> [OBJECTIVE]: According to the text on the Bishop of Mayo, at which synod was the diocese of Mayo recognized, and in what year?

> [SELECTED PASSAGE]:
------------------------
= Bishop of Mayo =

The Bishop of Mayo was an episcopal title which took its name after the village of Mayo in Ireland. After the Reformation, the title was briefly used by the Church of Ireland until 1559 and by the Roman Catholic Church until 1631. With each denomination, the bishopric was united to the archbishopric of Tuam.

==History==
The diocese of Mayo was not established at the Synod of Rathbreasail in 1111, but was recognised at the Synod of Kells in 1152. A bishop of Mayo, probably Gille Ísa Ua Maílín, took the oath of fealty to King Henry II of England in 1172. The bishopric in some way represented the lordship of Muirchertach Muimhnech Ua Conchobair taniste of Connacht, who died in 1210, and his family Clan Murtagh O'Conor, who controlled the area up to the 1230s.

In 1202, the papal legate, Cardinal John, had the see of Mayo united to the archbishopric of Tuam. In 1216, Pope Innocent III heard the case in Rome, and gave sentence in favour of Tuam. His sentence was maintained by papal legate James in 1221, and was finally confirmed by Pope Gregory IX on 3 July 1240. However, in the first half of the fifteenth century, Mayo appears to have gained independence with further bishops of Mayo being appointed, although their position is unclear and may have been assistant or suffragan bishops.

Following the Reformation, there were parallel successions in the Church of Ireland and the Roman Catholic Church. Circa 1559, the see was united with the archbishopric of Tuam in the Church of Ireland. The Roman Catholic see continued until the early seventeenth century, when, after a long vacancy, it was united into the archdiocese of Tuam in 1631.
------------------------
> [ROWS]:

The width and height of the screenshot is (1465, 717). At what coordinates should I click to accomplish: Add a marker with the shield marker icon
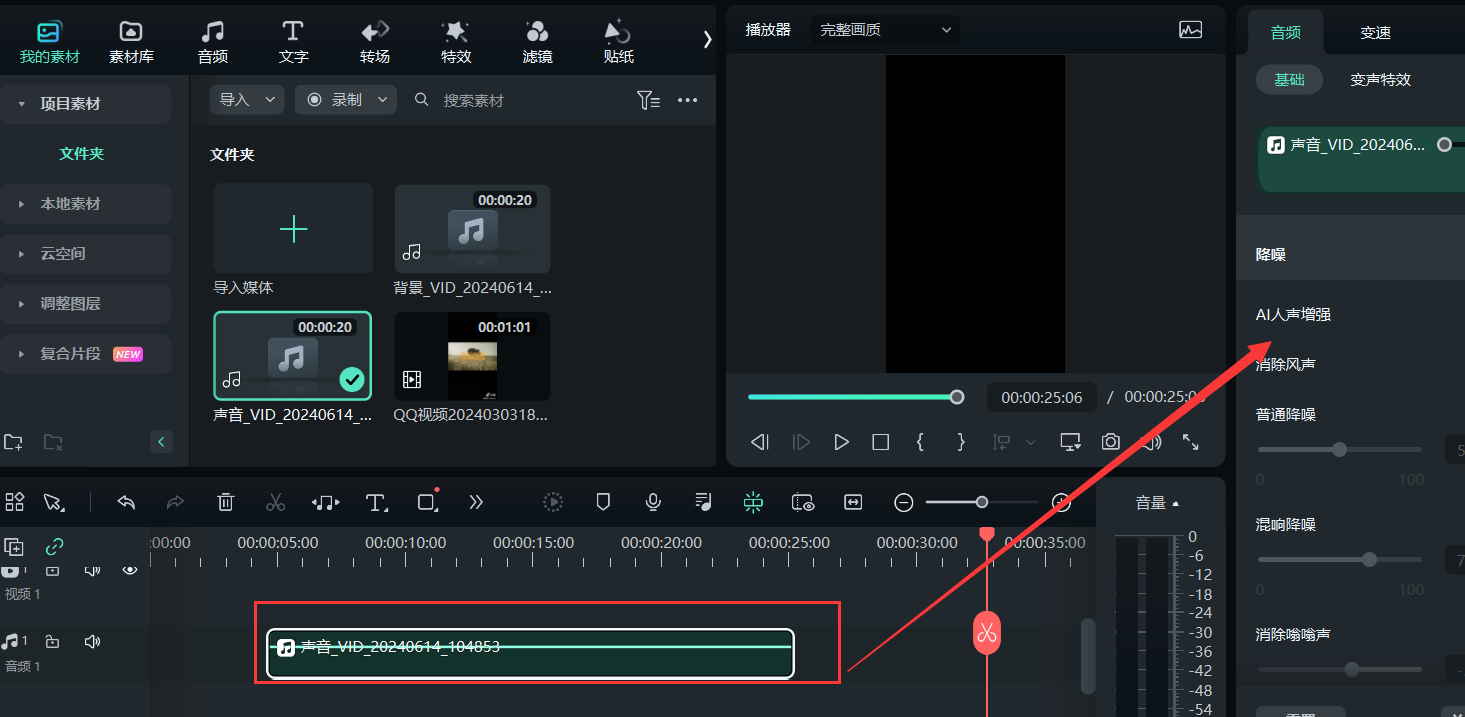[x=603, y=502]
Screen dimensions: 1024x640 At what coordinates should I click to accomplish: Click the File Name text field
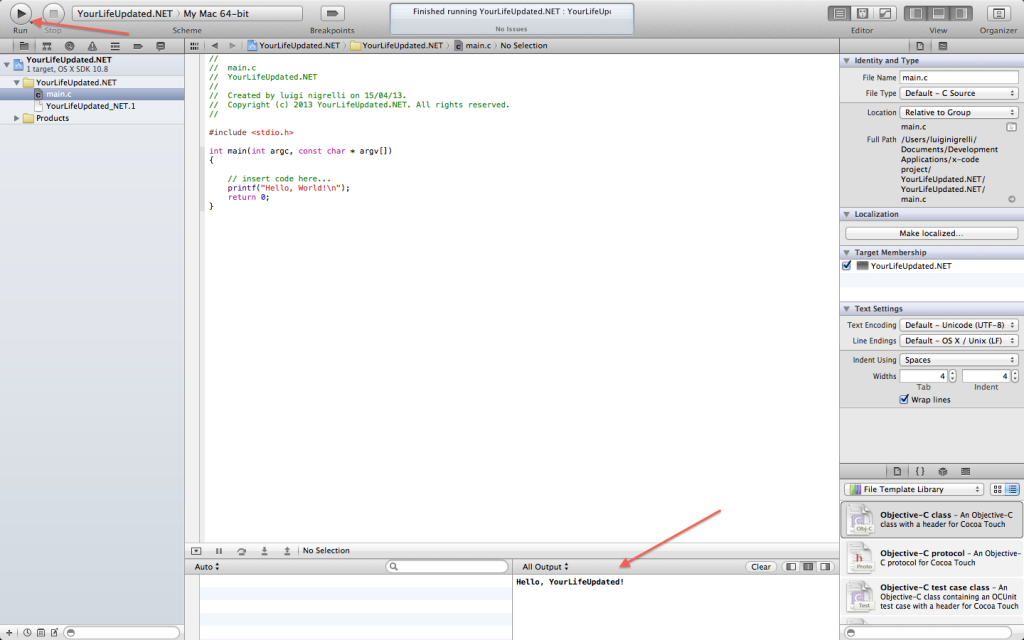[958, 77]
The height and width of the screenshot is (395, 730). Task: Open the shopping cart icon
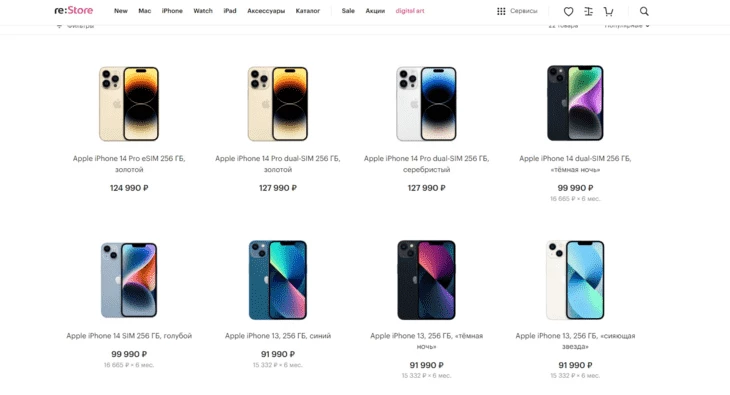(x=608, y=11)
------------------------
> [CORRECT RESULT]: The Synod of Kells, in 1152.